Introducing the Toshiba Qosmio X775

Toshiba's flagship Qosmio line of notebooks have been, for the longest time, big, flashy, red and black beasts. These juggernauts sported 18" screens with high-end graphics and processing power, but at the same time they were...well, probably not the most attractive notebooks on the market. But Toshiba's success with the 13" Portege has led to some design changes, and the Qosmio has gone under the knife. It's still a substantial desktop replacement notebook, but it's shed a couple pounds, an inch off of the display, and some of the gloss. Is Toshiba's major redesign a success?

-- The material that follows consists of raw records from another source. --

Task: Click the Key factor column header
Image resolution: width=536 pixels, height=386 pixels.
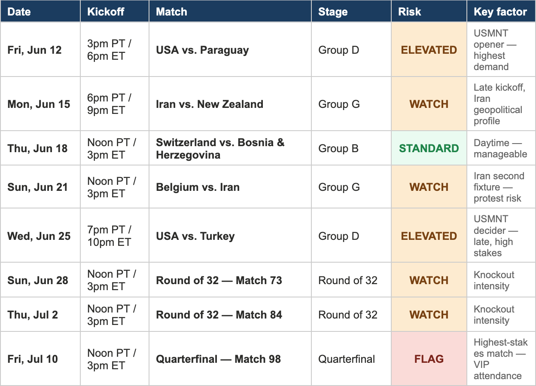Action: coord(501,12)
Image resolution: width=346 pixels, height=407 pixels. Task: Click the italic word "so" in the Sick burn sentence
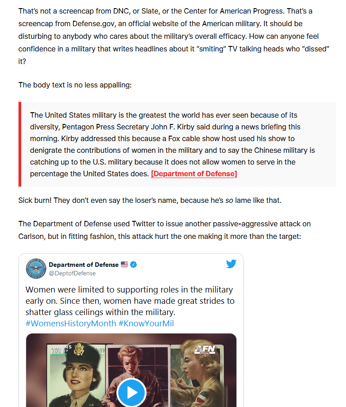tap(229, 201)
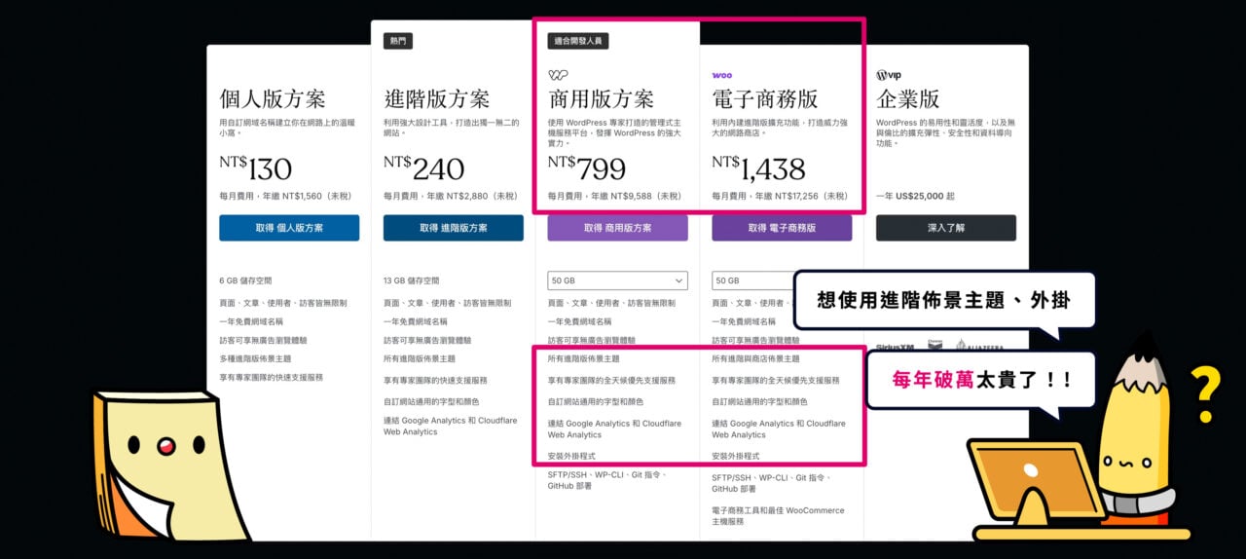This screenshot has height=559, width=1246.
Task: Click the NT$799 price of 商用版方案
Action: 587,168
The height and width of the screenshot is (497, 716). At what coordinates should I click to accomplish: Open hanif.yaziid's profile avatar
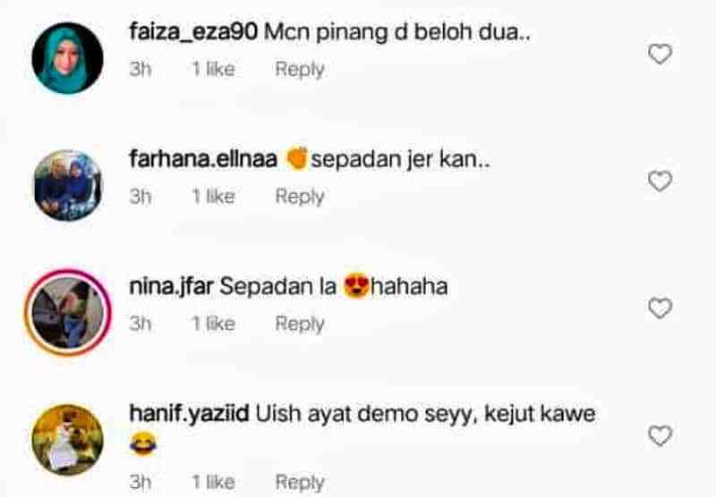click(x=68, y=440)
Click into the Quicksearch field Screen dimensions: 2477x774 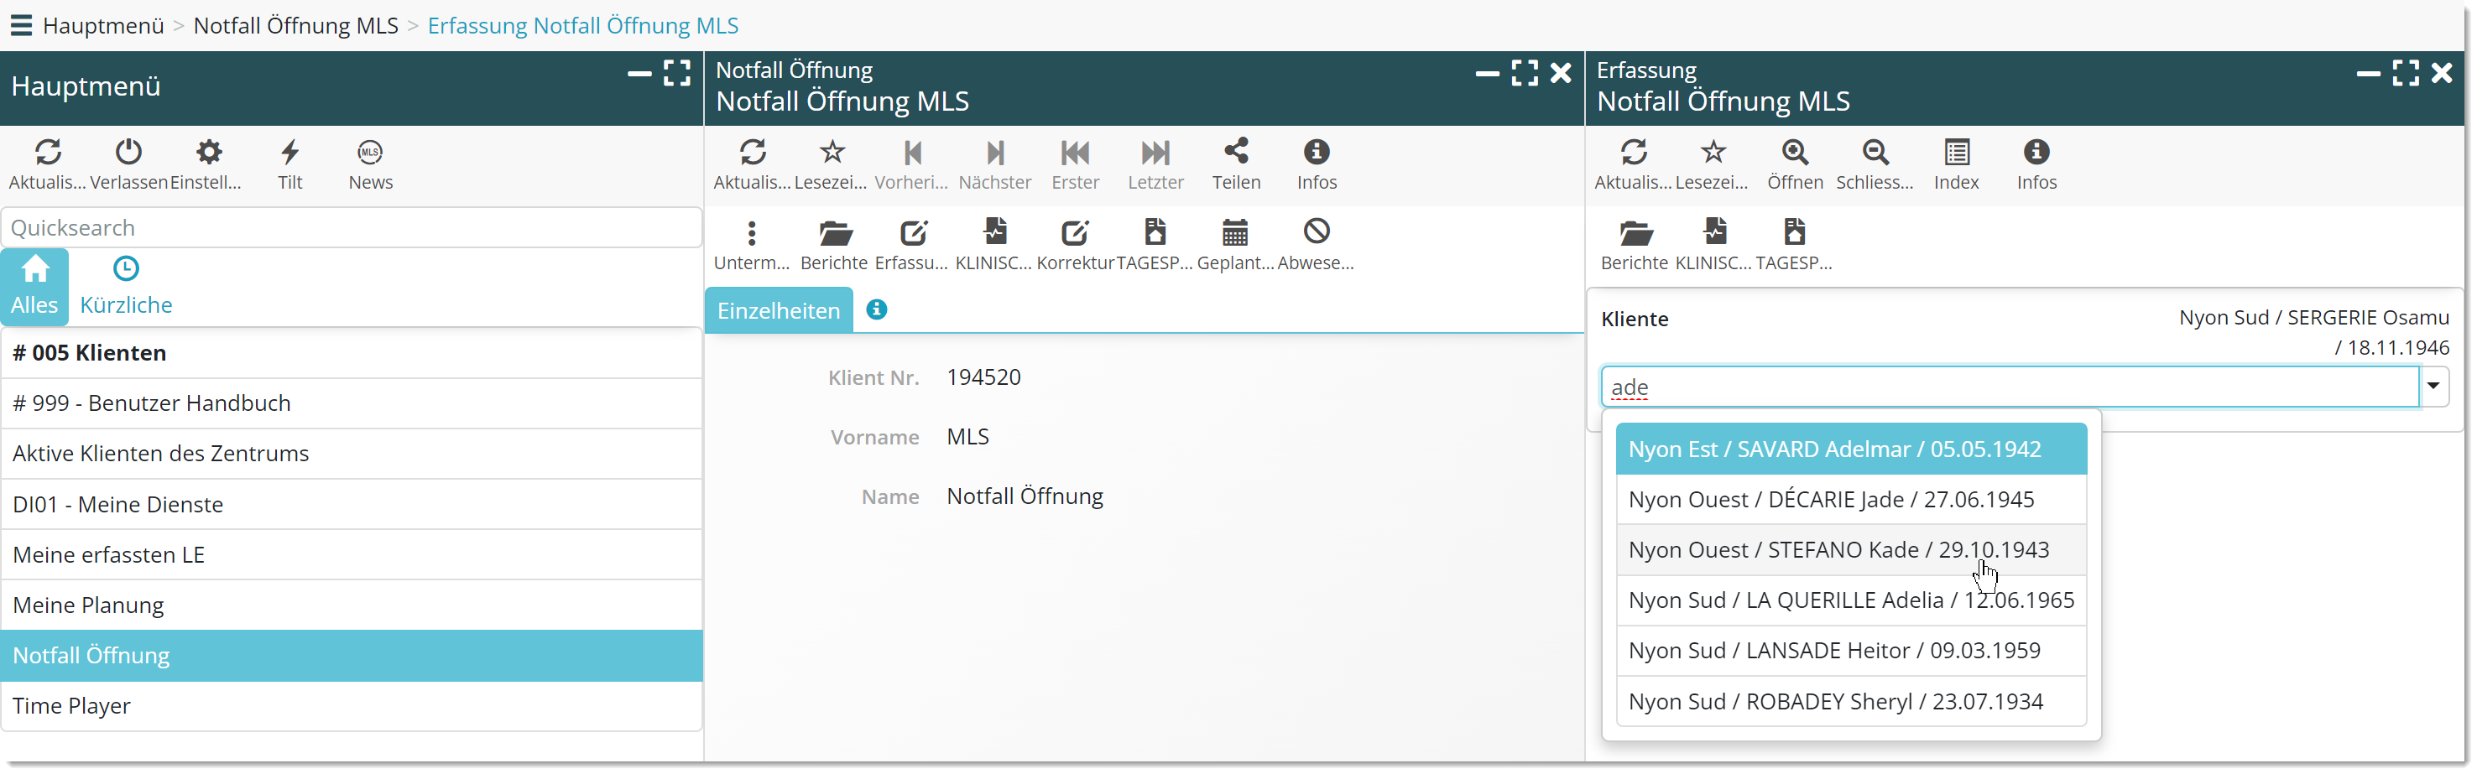(x=351, y=228)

Toshiba's Qosmio line has tended to aim pretty high and unfortunately then as now they have some stiff competition. While the new Qosmios are priced to move and Sandy Bridge gaming notebooks aren't necessarily out in force at low prices, Toshiba still has to contend with ASUS's G74 refresh of our personal favorite budget gaming machine, the G73. ASUS kept the cooling system and fixed the keyboard, and we should have our review posted soon. For now, though, Toshiba has specced the new Qosmios across a number of price points, starting at an MSRP of $1,199 and going all the way up to a 3D-enabled model for $1,899. Here's the review system we received.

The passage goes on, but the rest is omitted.